I don't know much of what happened in the portico after that. My mother, as usual, dragged us both and once again reminded us how kids from good families behaved. Well, we were just curious. Kids are. But somehow parents don't seem to get it. Anyway, after about 20 minutes of so, he left. There was my dad's canned laughter, which compared to his booming displays of mirth, sounded like the noise of a shivering tin sheet. My mother had served him tea and biscuits. When he was gone, my mom and dad talked excitedly, which of course, brought me and my sister back from the forced exile and to the portico.
There was a plastic bag in my dad's hand, and I realised that was the reason for my parents joy.

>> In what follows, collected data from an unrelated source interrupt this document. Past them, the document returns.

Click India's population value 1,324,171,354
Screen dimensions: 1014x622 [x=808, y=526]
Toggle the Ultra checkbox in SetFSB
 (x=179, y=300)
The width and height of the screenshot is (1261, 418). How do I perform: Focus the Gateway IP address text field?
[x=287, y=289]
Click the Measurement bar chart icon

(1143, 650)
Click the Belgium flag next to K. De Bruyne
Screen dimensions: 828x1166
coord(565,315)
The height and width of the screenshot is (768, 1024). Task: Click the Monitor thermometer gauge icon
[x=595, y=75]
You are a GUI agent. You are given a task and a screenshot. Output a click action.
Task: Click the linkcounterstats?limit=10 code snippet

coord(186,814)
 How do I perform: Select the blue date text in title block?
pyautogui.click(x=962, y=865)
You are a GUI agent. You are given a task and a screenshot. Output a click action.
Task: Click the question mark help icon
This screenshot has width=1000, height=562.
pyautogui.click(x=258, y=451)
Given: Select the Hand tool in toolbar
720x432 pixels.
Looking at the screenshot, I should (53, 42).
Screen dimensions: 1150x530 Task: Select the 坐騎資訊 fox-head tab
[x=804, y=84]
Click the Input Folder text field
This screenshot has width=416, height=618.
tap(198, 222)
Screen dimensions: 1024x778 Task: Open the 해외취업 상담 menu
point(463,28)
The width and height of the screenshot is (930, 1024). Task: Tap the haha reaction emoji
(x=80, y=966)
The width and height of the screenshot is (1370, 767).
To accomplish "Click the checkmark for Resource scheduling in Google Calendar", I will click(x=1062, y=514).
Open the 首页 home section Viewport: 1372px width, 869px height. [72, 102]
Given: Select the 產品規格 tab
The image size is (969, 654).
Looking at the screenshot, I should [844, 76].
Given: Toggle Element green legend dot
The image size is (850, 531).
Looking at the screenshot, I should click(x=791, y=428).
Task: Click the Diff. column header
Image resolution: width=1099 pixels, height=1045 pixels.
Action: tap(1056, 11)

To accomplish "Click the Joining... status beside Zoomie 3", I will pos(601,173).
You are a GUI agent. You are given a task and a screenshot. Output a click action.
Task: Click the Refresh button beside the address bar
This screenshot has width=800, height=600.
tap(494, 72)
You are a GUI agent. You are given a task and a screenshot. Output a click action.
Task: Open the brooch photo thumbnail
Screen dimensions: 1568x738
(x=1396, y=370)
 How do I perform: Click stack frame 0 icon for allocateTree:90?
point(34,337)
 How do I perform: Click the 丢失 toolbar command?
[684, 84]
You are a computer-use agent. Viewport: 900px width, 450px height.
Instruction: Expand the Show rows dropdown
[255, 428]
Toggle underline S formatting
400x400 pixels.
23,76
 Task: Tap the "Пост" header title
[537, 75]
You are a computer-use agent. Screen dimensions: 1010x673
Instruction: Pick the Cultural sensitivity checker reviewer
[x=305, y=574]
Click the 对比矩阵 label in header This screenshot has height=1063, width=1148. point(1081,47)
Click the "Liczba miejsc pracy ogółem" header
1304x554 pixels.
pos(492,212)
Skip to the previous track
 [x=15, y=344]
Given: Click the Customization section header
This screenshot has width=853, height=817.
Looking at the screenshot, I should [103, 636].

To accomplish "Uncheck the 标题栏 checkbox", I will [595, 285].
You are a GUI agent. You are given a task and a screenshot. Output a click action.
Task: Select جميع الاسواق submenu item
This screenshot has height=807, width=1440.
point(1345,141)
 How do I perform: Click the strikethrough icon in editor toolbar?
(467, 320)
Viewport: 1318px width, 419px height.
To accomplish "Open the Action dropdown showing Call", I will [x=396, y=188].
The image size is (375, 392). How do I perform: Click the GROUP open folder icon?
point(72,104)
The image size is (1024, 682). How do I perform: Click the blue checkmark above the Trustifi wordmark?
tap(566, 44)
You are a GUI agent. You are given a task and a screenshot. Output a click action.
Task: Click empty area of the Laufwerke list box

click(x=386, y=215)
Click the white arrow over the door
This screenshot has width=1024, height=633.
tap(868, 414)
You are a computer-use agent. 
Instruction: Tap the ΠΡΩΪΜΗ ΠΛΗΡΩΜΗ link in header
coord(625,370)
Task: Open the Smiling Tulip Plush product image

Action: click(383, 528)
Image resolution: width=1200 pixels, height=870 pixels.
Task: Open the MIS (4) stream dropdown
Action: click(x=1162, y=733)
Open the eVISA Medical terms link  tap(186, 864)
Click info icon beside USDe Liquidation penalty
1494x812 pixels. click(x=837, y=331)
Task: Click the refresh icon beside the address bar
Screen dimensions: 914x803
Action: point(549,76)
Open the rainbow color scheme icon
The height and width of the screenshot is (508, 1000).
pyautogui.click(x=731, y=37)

I remember the contents of that plastic bag and wonder what they signified. They underlined that times had indeed changed. That the wheel of fortune had forged ahead for sure. The contents underlined my dad's poverty. It once again stamped on my forehead the mark of shame – deprived! In a time when its a crime to be poor, it marked me a criminal for no fault of mine.
The bag contained a shirt piece and two pant pieces. Abdullah's grandson had come a long way. He had gifted them to my dad, who had accepted it, greatly relieved that he no longer had to worry where to find the money or material to buy his soon to be college going son something decent to wear. We were just so poor that it deprived but hurt more. I don't know why, but the look in my father's eyes brought tears to mine. There was relief in them. Like every other time when sadness of a helpless kind refused to stay inside and threatened to burst into the open, I ran into the bathroom, closed the door and turned on the tap before letting myself be taken over by the fury against my fate. I can almost remember every single time I have cried in my life. There have been only 7 such occasions.
We had to borrow money to stich the shirt and trousers. I wore them for two years. I had nothing else to wear. Abdullah's grandson was a rich man by our village standards. He was now in Persia. My grandfather would have been proud of him. But he still wouldn't have accepted that gift, I know that much.